Viele Menschen sind wie Ibrahim vor den Kämpfen in abgelegene Regionen geflohen, in denen es kaum Infrastruktur gibt. Ohne festes Einkommen und mit nur spärlichen Möglichkeiten, etwas zu verdienen, können sie sich Lebensmittel, Medikamente und andere dringend benötigte Artikel nicht leisten. Oxfam unterstützt sie deshalb nicht nur mit Wasser, Nahrung und Sanitäreinrichtungen, sondern greift bedürftigen Familien auch finanziell unter die Arme. „Mit dem Geld von Oxfam zahlen wir unsere Schulden zurück oder kaufen Mehl und Reis davon“, sagt Ibrahim. „Die Laden- und Apothekenbesitzer wissen, dass Oxfam mich unterstützt, darum geben sie mir eine Frist bis Ende des Monats, um zu bezahlen.“

Seit mehr als 30 Jahren arbeitet Oxfam im Jemen, der schon vor diesem Krieg zu den ärmsten Ländern der Welt gehörte. „An Maßnahmen, mit denen Menschen sich aus der Armut befreien können, ist derzeit nicht zu denken“, sagt Oxfams Experte für Krisen und Konflikte Robert Lindner. „Im Moment geht es darum, dass die Menschen überleben.“ Trotz der ständigen Angriffe leisten Oxfam-Teams landesweit in den am stärksten betroffenen Provinzen Nothilfe. Manchmal müssen Büros jedoch wegen der Sicherheitslage geschlossen oder verlegt werden.

Darüber hinaus gilt es, logistische Probleme und bürokratische Hürden zu überwinden. Um trotzdem zu den Menschen zu gelangen, kooperiert Oxfam mit nationalen und lokalen Regierungsbehörden. „Hilfreich sind dabei die guten Beziehungen, die in den vergangenen Jahrzehnten entstanden sind“, so Robert Lindner. „Gemeinsam mit jemenitischen Partnerorganisationen leisten die Oxfam-Teams derzeit humanitäre Hilfe für mehr als drei Millionen Kinder, Frauen und Männer.
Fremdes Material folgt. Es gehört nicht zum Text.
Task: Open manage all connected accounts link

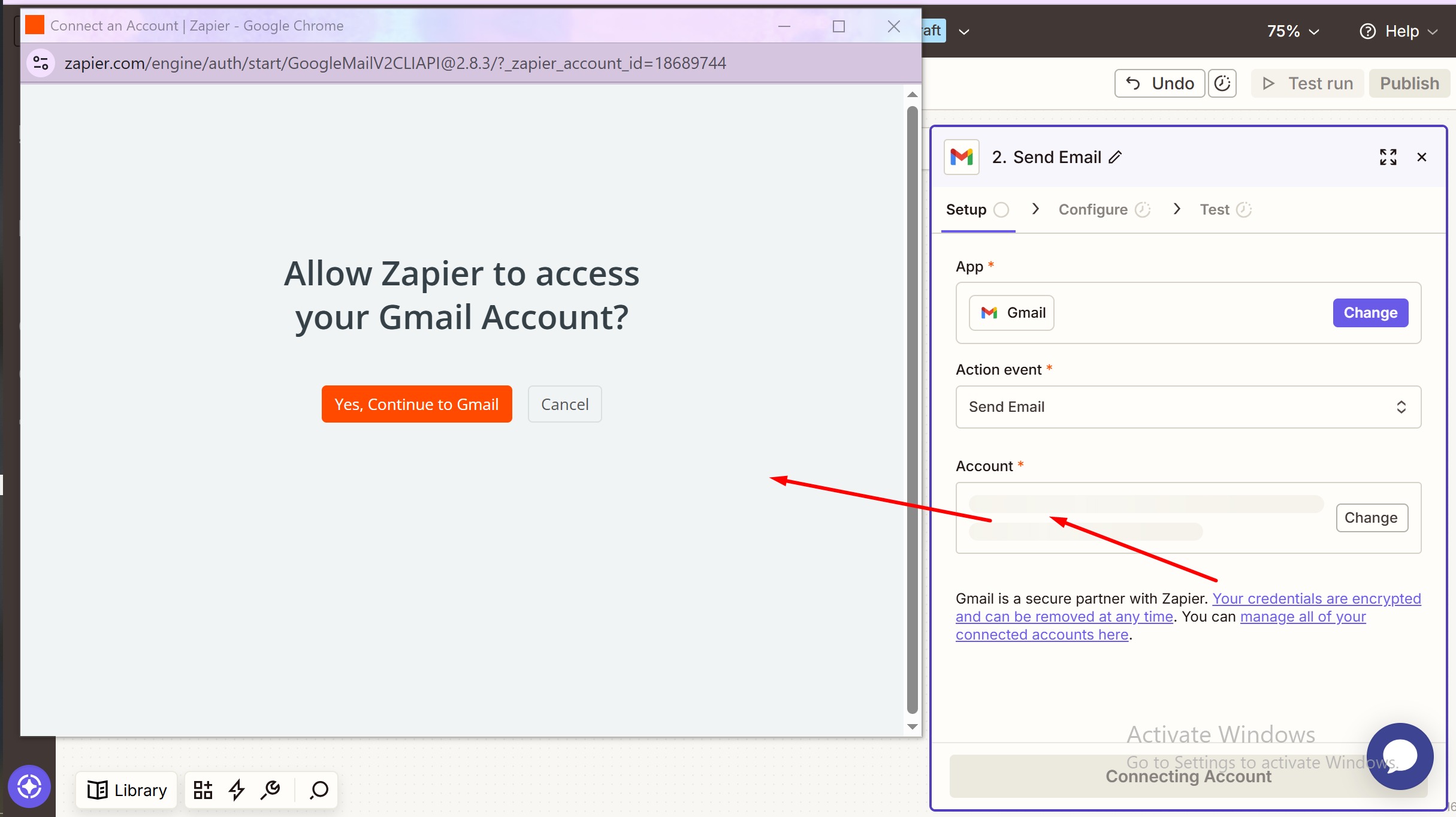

Die Zahl derjenigen, die dringend Unterstützung brauchen, ist aber weit höher: Allein 14 Millionen Menschen sind von einer akuten Hungersnot bedroht.“

Eine Botschaft an die Welt

Je länger die Kämpfe dauern, desto verzweifelter wird die Lage dieser Menschen. Ein Ende ist jedoch nicht abzusehen. Zwar saßen die Konfliktparteien im November 2018 erstmals an einem Tisch: In Stockholm schlossen sie einen Waffenstillstand für einige Orte, unter anderem die Hafenstadt Al-Hudeida. Dort können nun wieder einige Schiffe anlegen, die lebenswichtige Versorgungsgüter ins Land bringen. „Die Konfliktparteien halten sich aber nur teilweise an das Abkommen und versuchen weiterhin, militärische Vorteile für sich zu gewinnen“, sagt Robert Lindner. „Der Druck, die Waffen gänzlich niederzulegen, ist scheinbar auf beiden Seiten noch nicht groß genug.“

Auf dem Weg zu einem dauerhaften Frieden kommt Frauen eine besondere Rolle zu. Die Vereinten Nationen fördern deshalb überall auf der Welt Frauen, um Friedensprozesse voranzubringen. Auch Oxfam setzt auf die Frauen im Jemen: „Sie sind oft die ersten, die bei akuten Krisen handeln, und sie wissen deshalb sehr genau, was die Menschen wirklich brauchen. Außerdem vermitteln Frauen bereits häufig bei Konflikten in ihren Gemeinschaften, beispielsweise um Wasser oder Land. Und, so traurig es ist: Dass infolge des Kriegs immer mehr Jemenitinnen ihre Familien allein ernähren müssen, hat ihre Stellung weiter gestärkt“, so Robert Lindner.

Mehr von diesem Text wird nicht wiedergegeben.